Collected data:

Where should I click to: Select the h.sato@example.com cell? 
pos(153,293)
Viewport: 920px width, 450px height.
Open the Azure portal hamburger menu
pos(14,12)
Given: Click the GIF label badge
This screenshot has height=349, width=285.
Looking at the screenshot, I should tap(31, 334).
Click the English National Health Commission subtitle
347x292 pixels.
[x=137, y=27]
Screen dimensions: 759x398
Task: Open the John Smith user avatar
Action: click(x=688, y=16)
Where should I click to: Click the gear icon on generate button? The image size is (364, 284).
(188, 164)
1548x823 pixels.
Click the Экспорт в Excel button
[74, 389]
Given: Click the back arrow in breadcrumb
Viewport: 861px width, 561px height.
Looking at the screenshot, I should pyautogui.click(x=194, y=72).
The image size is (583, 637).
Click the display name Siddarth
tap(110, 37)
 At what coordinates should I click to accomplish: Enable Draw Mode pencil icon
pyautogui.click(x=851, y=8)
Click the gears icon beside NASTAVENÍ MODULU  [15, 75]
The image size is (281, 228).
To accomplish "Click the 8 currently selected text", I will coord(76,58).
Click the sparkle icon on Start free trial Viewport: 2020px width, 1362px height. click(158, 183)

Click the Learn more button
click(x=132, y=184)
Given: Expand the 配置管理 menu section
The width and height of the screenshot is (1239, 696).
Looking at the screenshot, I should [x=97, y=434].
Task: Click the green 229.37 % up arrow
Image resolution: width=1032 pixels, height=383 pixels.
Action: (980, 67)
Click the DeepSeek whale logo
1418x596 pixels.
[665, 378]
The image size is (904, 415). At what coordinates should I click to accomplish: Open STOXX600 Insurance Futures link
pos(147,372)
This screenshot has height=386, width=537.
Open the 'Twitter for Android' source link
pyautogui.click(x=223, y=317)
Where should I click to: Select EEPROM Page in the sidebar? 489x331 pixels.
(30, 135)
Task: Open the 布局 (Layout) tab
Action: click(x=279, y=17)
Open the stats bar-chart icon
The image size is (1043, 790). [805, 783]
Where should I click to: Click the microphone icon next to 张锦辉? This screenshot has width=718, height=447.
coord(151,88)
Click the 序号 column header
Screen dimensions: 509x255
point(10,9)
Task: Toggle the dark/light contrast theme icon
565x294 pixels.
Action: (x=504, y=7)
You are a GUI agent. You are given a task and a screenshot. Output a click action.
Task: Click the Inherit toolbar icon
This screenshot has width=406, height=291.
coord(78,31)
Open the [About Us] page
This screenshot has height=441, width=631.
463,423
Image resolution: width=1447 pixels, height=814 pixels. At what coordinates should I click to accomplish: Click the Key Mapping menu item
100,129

▸ PROBLEM TO SOLVE
The full set of records above is to be printed again verbatim.

▸ RESULT BELOW
Where should I click to: Select the h.sato@example.com cell? 
pos(153,293)
Viewport: 920px width, 450px height.
Open the Azure portal hamburger menu
pos(14,12)
Given: Click the GIF label badge
This screenshot has height=349, width=285.
Looking at the screenshot, I should tap(31, 334).
Click the English National Health Commission subtitle
347x292 pixels.
[x=137, y=27]
Screen dimensions: 759x398
Task: Open the John Smith user avatar
Action: click(x=688, y=16)
Where should I click to: Click the gear icon on generate button? The image size is (364, 284).
(188, 164)
1548x823 pixels.
Click the Экспорт в Excel button
[74, 389]
Given: Click the back arrow in breadcrumb
Viewport: 861px width, 561px height.
Looking at the screenshot, I should pyautogui.click(x=194, y=72).
The image size is (583, 637).
Click the display name Siddarth
tap(110, 37)
 At what coordinates should I click to accomplish: Enable Draw Mode pencil icon
pyautogui.click(x=851, y=8)
Click the gears icon beside NASTAVENÍ MODULU  [15, 75]
The image size is (281, 228).
To accomplish "Click the 8 currently selected text", I will coord(76,58).
Click the sparkle icon on Start free trial Viewport: 2020px width, 1362px height. click(158, 183)

Click the Learn more button
click(x=132, y=184)
Given: Expand the 配置管理 menu section
The width and height of the screenshot is (1239, 696).
Looking at the screenshot, I should [x=97, y=434].
Task: Click the green 229.37 % up arrow
Image resolution: width=1032 pixels, height=383 pixels.
Action: (980, 67)
Click the DeepSeek whale logo
1418x596 pixels.
[665, 378]
The image size is (904, 415). At what coordinates should I click to accomplish: Open STOXX600 Insurance Futures link
pos(147,372)
This screenshot has height=386, width=537.
Open the 'Twitter for Android' source link
pyautogui.click(x=223, y=317)
Where should I click to: Select EEPROM Page in the sidebar? 489x331 pixels.
(30, 135)
Task: Open the 布局 (Layout) tab
Action: click(x=279, y=17)
Open the stats bar-chart icon
The image size is (1043, 790). [805, 783]
Where should I click to: Click the microphone icon next to 张锦辉? This screenshot has width=718, height=447.
coord(151,88)
Click the 序号 column header
Screen dimensions: 509x255
point(10,9)
Task: Toggle the dark/light contrast theme icon
565x294 pixels.
Action: (x=504, y=7)
You are a GUI agent. You are given a task and a screenshot. Output a click action.
Task: Click the Inherit toolbar icon
This screenshot has width=406, height=291.
coord(78,31)
Open the [About Us] page
This screenshot has height=441, width=631.
463,423
Image resolution: width=1447 pixels, height=814 pixels. At what coordinates should I click to accomplish: Click the Key Mapping menu item
100,129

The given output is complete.